*YOUR TASK:* Your answer should consist of each line below that contains the string "computer".
========================================================================
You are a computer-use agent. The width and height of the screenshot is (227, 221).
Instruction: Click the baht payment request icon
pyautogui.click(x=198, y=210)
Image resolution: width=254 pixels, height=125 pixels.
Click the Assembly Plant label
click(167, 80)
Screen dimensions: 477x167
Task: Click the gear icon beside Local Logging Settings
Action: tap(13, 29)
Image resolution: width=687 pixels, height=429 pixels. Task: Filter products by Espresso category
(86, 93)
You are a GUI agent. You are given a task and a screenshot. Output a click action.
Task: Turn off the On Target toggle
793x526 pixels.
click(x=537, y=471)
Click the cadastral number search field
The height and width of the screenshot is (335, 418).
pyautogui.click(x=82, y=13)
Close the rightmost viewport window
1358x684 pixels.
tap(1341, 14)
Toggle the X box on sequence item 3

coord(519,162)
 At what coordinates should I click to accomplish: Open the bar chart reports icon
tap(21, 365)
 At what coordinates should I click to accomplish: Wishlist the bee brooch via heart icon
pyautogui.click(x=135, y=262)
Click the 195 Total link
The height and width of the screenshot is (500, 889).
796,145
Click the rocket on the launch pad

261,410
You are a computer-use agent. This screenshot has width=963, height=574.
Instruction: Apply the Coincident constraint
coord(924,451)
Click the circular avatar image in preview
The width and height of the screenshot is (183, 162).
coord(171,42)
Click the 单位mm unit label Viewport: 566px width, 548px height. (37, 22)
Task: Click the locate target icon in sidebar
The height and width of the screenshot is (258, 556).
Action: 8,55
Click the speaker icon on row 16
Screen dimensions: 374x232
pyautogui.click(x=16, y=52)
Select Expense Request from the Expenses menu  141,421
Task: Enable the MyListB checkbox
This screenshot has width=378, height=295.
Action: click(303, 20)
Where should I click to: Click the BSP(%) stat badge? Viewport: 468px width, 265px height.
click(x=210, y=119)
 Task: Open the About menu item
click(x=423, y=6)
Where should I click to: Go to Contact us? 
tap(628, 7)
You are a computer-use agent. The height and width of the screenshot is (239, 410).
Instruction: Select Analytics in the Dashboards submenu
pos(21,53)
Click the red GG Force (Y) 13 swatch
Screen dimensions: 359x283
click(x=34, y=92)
========================================================================
*SOLUTION FOR THIS TASK:*
You are a computer-use agent. The width and height of the screenshot is (227, 221).
You are a computer-use agent. This screenshot has width=963, height=574.
You are a computer-use agent. The height and width of the screenshot is (239, 410).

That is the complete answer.